Solo en Inglès

This audio guide highlights selected works from the exhibition SHERRIE LEVINE: MAYHEM and features commentary by Johanna Burton, guest curator, critic, and art historian; Thomas Crow, art historian; Richard Flood, chief curator at the New Museum; Howard Singerman, critic and art historian; Carrie Springer, senior curatorial assistant; and Elisabeth Sussman, curator and Sondra Gilman Curator of Photography.

Sherrie Levine (b.1947), _After Karl Blossfeldt: 3_, 1990. Gelatin silver print, 10 × 8 in. (25.4 × 20.3 cm). Private collection. © Sherrie Levine. Image courtesy Paula Cooper Gallery, New York

NARRATOR: Levine’s After Blossfeldt is a series of twenty images drawn from the photographer’s body of work. Blossfeldt worked in the late nineteenth and early twentieth century, gathering plant materials, cleaning them up, isolating them against a solid background, and magnifying them in photographs.

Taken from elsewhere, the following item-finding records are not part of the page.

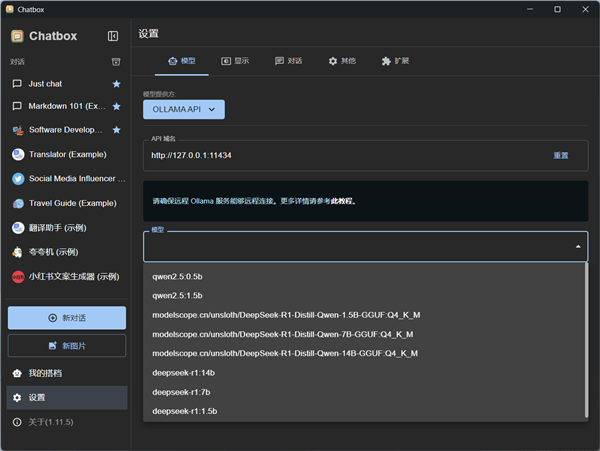Click the 新对话 button

(x=67, y=317)
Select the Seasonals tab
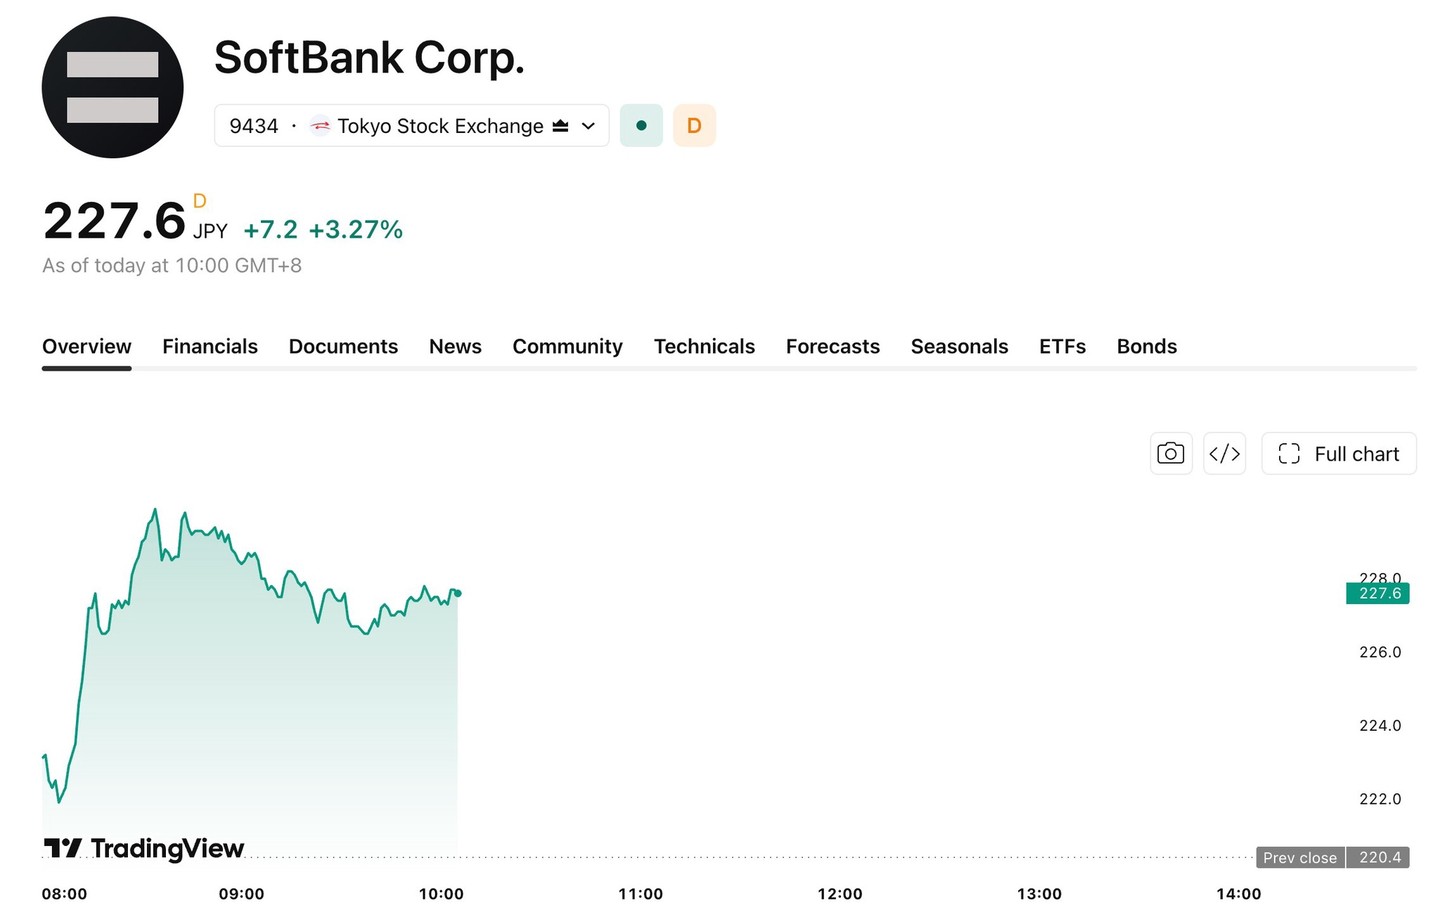 (959, 346)
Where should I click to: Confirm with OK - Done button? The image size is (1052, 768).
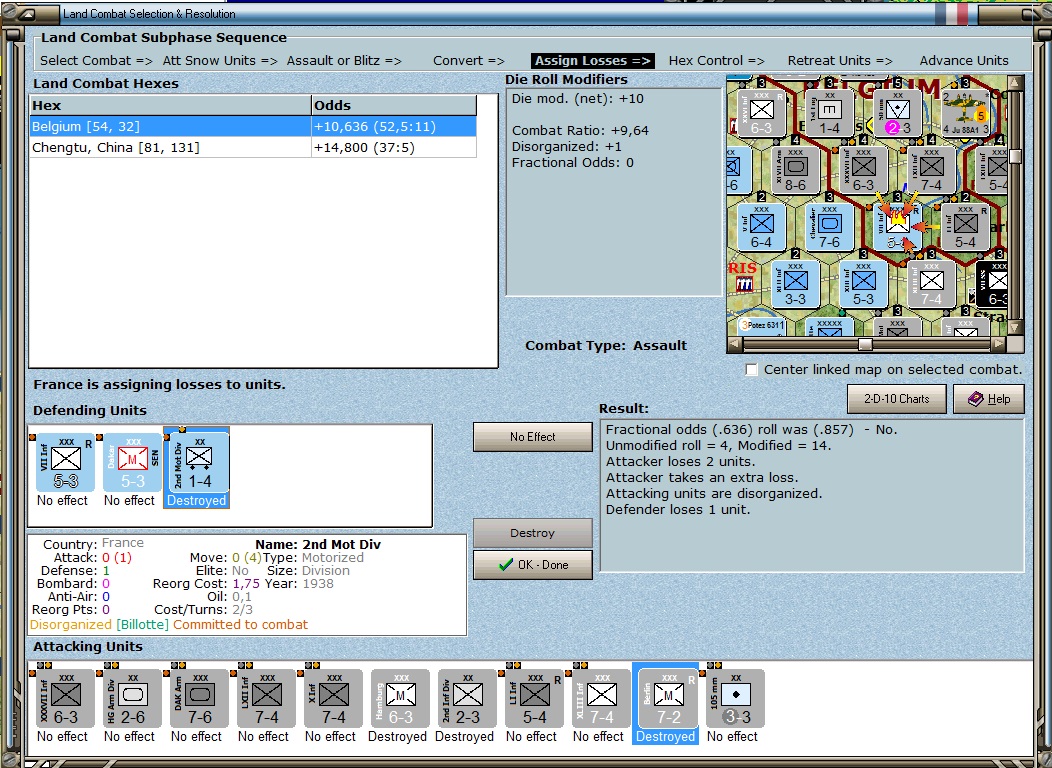(x=533, y=565)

CARRIE SPRINGER: The very act of re-presenting them opens them up to all sorts of references that might not have been a part of Blossfeldt's work.

NARRATOR: Carrie Springer is a senior curatorial assistant at the Whitney.
CARRIE SPRINGER: He was clearly looking at the relationship between the plant forms and forms in art. However, her re-presentation of them really makes that so much more apparent.

I think that she gives us the opportunity to look at them in a lot of different ways. That's not to say that Blossfeldt himself and his original vision is not important. She just brings that to us. She brings us the forms, which are incredible, which are incredibly sensuous, which are incredibly complex, which have elements that are both, kind of, cold and warm at the same time. And she brings them to us in these images that leave it in our hands or in our minds with our intuition, to make all the connections that we might make. They may be hers, they may not be hers. But they can be ours. And that's one of the most interesting aspects of it, to me.